I understand the geometric intuition, but the proof by induction in Trefethen book confuses me : it seems to me that a 1*1 complex matrix has infinitely many left and right singular vector pairs?
The actual statement in the book is :
"If A is square and the singular values are distinct, the left and right singular vectors are uniquely determined up to complex signs (i.e., complex scalar factors of absolute value 1)."
If $a$ is a complex number ($a\ne0$ to avoid trivialities), the singular value is $|a|$, so we need to find $u$ and $v$ with $|u|=1$ and $|v|=1$ such that $$ a=u|a|\bar{v} $$ Since $a=|a|w$, for a unique $w$, any pair $(u,v)$ such that $u\bar{v}=w$ will do.

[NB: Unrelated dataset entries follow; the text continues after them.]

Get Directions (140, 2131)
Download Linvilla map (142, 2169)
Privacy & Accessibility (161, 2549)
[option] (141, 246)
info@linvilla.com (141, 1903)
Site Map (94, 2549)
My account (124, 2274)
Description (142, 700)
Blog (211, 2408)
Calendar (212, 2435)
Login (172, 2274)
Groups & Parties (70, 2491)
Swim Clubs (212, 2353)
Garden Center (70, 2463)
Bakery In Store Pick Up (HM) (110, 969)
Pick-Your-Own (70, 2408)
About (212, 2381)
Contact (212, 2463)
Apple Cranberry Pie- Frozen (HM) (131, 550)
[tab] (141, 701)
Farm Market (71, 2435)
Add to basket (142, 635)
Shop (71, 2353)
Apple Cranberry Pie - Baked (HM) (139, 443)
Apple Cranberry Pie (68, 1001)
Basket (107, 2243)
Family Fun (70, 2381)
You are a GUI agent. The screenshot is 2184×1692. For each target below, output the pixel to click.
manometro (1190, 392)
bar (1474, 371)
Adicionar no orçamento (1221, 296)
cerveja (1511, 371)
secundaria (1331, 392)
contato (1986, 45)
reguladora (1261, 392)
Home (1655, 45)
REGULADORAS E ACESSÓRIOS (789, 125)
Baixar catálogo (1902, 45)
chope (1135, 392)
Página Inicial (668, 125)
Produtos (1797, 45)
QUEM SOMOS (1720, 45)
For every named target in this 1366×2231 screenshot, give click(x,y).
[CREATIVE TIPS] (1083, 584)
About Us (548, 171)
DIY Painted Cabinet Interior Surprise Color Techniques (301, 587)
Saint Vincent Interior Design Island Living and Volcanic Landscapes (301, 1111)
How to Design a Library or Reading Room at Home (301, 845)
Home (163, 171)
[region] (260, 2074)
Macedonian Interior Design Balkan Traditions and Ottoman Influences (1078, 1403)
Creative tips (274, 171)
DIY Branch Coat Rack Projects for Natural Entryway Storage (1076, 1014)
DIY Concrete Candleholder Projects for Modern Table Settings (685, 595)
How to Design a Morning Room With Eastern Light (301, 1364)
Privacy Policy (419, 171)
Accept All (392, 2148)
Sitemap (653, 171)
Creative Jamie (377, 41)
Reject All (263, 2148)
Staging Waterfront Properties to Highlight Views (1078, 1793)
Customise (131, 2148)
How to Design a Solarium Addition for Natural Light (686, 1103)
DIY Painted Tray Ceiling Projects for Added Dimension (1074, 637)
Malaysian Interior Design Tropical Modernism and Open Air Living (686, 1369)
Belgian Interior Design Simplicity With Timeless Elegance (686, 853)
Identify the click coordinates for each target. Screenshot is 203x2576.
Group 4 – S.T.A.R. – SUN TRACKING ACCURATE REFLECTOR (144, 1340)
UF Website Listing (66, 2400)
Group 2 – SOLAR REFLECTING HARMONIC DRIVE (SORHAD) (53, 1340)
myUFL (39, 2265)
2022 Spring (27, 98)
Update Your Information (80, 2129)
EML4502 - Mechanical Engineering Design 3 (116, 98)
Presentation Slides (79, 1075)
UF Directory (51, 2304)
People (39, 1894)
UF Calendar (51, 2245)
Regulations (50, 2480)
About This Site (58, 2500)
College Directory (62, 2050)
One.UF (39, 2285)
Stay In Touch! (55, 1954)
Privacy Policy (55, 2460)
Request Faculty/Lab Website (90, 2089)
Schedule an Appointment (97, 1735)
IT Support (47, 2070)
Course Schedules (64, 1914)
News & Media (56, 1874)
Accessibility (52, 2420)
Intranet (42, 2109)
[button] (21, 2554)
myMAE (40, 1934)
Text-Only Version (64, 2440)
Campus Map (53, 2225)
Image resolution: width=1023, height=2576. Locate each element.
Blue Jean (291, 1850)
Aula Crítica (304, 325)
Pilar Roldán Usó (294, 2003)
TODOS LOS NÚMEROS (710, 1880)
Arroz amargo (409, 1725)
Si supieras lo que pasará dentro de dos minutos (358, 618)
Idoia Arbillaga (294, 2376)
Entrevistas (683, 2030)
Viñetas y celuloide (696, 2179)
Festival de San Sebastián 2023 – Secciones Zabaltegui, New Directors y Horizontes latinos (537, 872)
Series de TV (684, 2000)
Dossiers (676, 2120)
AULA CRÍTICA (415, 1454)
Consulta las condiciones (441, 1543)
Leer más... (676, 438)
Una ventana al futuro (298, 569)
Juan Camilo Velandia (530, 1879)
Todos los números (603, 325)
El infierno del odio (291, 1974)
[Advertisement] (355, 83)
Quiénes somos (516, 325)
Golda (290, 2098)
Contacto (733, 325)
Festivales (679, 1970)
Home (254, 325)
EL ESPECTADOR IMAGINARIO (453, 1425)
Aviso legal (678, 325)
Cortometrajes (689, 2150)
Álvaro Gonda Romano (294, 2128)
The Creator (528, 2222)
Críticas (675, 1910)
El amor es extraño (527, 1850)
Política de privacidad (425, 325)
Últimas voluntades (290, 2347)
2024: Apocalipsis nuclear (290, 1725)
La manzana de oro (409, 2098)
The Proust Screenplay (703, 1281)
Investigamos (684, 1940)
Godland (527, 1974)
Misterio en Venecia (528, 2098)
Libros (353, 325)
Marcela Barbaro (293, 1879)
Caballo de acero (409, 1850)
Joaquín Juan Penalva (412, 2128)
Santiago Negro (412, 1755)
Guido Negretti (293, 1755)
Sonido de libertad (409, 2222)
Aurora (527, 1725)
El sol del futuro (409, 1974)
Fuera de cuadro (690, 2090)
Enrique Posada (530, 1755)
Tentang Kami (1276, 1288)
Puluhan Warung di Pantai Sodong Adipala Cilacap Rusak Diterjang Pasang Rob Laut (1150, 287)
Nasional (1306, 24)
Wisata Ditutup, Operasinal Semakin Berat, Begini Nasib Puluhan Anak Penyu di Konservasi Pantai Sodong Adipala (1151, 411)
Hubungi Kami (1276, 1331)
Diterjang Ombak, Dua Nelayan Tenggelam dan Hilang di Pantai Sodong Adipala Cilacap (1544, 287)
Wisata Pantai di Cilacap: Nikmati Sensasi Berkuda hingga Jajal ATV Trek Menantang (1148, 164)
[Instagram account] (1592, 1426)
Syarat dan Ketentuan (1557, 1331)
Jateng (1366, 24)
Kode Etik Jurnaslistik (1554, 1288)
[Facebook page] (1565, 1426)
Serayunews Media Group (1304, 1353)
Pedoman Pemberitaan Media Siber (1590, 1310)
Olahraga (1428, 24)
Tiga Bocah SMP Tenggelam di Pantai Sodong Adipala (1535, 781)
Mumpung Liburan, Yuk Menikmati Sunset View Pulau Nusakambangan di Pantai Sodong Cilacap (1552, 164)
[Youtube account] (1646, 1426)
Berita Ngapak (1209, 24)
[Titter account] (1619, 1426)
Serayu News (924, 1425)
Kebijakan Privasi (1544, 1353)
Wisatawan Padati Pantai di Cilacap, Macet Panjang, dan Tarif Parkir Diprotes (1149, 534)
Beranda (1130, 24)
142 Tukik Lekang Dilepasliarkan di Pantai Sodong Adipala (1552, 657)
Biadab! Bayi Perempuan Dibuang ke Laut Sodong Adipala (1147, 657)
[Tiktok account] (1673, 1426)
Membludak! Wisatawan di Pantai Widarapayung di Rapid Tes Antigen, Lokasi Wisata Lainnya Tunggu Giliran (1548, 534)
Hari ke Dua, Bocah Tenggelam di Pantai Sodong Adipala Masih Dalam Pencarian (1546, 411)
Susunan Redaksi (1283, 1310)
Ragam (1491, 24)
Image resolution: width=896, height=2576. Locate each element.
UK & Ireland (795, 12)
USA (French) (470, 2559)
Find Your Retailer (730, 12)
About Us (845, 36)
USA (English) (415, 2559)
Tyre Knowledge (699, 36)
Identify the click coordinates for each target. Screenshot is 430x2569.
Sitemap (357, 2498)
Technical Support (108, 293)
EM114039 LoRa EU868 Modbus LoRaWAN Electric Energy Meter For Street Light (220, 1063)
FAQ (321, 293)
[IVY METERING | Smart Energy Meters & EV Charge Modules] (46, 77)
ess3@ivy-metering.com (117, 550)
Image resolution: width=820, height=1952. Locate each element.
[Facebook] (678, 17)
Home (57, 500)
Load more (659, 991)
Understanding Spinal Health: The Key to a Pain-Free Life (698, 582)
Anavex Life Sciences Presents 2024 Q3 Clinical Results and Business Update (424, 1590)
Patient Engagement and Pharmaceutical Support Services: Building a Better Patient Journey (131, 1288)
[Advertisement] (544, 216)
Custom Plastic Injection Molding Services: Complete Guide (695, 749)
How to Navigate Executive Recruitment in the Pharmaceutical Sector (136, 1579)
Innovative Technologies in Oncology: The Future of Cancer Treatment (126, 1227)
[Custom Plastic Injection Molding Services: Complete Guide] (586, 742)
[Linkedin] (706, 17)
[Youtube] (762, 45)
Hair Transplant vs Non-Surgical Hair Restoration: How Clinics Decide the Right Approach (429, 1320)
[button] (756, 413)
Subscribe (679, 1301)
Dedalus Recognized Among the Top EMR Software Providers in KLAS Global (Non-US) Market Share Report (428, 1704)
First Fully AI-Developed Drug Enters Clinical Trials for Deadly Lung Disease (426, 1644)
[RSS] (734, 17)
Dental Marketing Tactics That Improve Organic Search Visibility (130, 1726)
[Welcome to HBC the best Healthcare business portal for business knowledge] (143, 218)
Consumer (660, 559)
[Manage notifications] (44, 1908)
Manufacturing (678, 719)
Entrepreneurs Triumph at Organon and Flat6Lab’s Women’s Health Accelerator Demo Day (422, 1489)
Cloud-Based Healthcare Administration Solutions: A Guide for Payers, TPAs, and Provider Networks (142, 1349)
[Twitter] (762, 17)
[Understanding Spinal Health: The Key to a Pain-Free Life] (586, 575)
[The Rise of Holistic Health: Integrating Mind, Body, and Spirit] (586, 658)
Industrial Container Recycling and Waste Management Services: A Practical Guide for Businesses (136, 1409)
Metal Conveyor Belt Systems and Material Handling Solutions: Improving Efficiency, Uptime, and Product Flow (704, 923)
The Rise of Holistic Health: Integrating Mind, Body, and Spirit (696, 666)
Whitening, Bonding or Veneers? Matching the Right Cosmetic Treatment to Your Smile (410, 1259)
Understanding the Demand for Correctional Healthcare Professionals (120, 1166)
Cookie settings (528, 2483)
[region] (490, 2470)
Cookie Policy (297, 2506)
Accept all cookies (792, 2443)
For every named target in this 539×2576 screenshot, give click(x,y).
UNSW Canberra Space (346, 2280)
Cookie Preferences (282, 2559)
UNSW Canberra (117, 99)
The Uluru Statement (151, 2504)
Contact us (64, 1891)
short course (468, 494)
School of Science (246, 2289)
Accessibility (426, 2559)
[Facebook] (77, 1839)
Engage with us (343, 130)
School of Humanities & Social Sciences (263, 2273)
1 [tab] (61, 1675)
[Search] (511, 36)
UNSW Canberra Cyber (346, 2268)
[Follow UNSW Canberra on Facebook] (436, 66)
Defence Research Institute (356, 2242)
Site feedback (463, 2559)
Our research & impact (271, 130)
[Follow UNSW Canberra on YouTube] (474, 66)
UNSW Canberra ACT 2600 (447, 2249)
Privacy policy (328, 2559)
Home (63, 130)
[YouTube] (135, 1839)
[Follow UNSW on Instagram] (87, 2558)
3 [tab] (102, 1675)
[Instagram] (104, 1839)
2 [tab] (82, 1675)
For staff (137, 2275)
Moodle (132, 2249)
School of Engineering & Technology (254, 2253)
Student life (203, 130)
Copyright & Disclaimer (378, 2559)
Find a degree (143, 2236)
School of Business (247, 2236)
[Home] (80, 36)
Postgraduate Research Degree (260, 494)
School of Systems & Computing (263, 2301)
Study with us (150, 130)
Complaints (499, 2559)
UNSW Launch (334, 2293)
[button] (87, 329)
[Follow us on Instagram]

There is no uniqueness of $U$ and $V$ in the singular value decomposition of $A=U\Sigma V^*$, in general, see https://en.wikipedia.org/wiki/Singular_value_decomposition
What is unique in the SVD are the singular values. The unitary matrices are not unique.
This can be seen as follows: Assume $A=U\Sigma V^*$ is a SVD, and $W$ is a diagonal unitary matrix. Since all diagonal matrices commute, we have $$U\Sigma V^* = U\Sigma WW^*V^* = UW\Sigma W^*V^* = (UW)\Sigma(VW)^*$$ Obviously in the $1\times 1$ case all matrices are diagonal.